The pessimism runs deeper than not taking Mr Kim at his word. It has to do with how the Chinese think events on the Korean peninsula might affect the region's strategic balance, and how that, in turn, might affect the future of Taiwan. It helps to remember that whereas in economic terms China and America have a mutually beneficial, even symbiotic relationship (America buys Chinese exports, China recycles the dollars to help fund the American current-account deficit), in strategic terms Chinese policymakers see the rivalry as intense. America has military alliances that surround China, with troops in South Korea and Japan and powerful seaborne forces. Moreover, however much China might wish Taiwan to be an “internal” matter, America underwrites the island's security, through the Taiwan Relations Act (which commits it to helping Taiwan defend itself) and through the sale of weapons systems for defence against a Chinese attack.
All this explains why some policymakers in Beijing can see no satisfactory outcome to the nuclear crisis. Writing in China Security, a Washington-based journal, Shen Dingli, a prominent strategist at Fudan University in Shanghai, says that whether China likes North Korea or not, the country has for 50 years served as a strategic buffer, keeping tens of thousands of American troops pinned down and allowing China to deploy more force directly opposite Taiwan to dissuade the island from declaring independence. A nuclear North Korea would further help contain America, deterring it from intervening in any hypothetical conflict across the Taiwan Strait. North Korea, then, is China's “guard post,” Mr Shen writes. “This is the link between North Korea and Taiwan.”

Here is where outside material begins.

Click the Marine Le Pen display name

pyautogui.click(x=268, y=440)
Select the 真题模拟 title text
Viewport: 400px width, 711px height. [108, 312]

And what if North Korea dismantles its nuclear programmes, exchanging weapons for American friendship, rather as Libya has done? Or if it keeps its nuclear weapons and thus provokes America into toppling the regime? For China, many strategists think, this would be disastrous, putting Japan, South Korea, North Korea and Taiwan—“a part of China”, after all—all firmly in the American camp. “In this case, China's security pressure regarding Taiwanese independence would be far more severe a burden, [one] that would be hard to bear.” It's a hard life being a Chinese strategist, obliged to look at the world in zero-sum terms.